**Assigned task**.
Using the records that appear below, write out exactly the lines from the one with "995x833 pixels. How" through the one with "You are a computer-use agent. The", keeping both end lines.

**Input records**.
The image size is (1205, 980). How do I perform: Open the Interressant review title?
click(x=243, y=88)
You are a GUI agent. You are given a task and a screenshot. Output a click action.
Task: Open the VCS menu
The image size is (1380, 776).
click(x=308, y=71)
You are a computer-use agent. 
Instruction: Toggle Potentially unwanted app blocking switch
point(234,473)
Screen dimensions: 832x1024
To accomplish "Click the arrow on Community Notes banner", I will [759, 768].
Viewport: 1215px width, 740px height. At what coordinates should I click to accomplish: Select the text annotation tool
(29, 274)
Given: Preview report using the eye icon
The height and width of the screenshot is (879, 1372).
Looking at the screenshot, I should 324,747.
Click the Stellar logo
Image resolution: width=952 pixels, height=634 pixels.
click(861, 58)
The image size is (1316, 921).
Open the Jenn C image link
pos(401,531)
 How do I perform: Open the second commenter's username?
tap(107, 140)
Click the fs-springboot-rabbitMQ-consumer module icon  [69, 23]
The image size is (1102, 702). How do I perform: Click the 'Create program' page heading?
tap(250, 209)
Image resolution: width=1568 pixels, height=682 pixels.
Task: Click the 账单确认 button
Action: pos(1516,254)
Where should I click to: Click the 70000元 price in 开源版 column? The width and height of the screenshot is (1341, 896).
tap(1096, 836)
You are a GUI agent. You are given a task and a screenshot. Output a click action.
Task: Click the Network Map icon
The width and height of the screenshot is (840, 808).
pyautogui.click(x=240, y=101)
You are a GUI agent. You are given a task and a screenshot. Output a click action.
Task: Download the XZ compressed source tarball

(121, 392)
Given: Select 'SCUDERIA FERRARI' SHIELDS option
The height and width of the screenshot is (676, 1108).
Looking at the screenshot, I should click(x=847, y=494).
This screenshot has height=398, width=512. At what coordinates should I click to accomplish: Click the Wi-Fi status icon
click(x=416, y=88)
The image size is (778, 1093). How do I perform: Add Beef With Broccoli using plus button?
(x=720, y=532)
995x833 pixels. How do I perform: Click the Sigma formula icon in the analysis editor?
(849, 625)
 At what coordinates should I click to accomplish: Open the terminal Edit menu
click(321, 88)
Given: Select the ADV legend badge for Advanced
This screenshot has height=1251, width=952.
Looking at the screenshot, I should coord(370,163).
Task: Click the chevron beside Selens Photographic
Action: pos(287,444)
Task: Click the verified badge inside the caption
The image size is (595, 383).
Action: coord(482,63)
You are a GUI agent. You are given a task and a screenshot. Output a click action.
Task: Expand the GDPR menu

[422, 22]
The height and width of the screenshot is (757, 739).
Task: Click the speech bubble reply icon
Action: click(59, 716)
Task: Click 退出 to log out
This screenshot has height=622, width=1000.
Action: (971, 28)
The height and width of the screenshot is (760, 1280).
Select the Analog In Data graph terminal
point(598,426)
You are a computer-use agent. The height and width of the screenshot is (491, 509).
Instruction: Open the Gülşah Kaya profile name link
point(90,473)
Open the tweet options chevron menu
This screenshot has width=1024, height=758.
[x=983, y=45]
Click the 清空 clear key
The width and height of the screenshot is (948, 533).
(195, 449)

**Result of the exercise**.
995x833 pixels. How do I perform: Click the Sigma formula icon in the analysis editor?
(849, 625)
 At what coordinates should I click to accomplish: Open the terminal Edit menu
click(321, 88)
Given: Select the ADV legend badge for Advanced
This screenshot has height=1251, width=952.
Looking at the screenshot, I should coord(370,163).
Task: Click the chevron beside Selens Photographic
Action: pos(287,444)
Task: Click the verified badge inside the caption
The image size is (595, 383).
Action: coord(482,63)
You are a GUI agent. You are given a task and a screenshot. Output a click action.
Task: Expand the GDPR menu

[422, 22]
The height and width of the screenshot is (757, 739).
Task: Click the speech bubble reply icon
Action: click(59, 716)
Task: Click 退出 to log out
This screenshot has height=622, width=1000.
Action: (971, 28)
The height and width of the screenshot is (760, 1280).
Select the Analog In Data graph terminal
point(598,426)
You are a computer-use agent. The height and width of the screenshot is (491, 509).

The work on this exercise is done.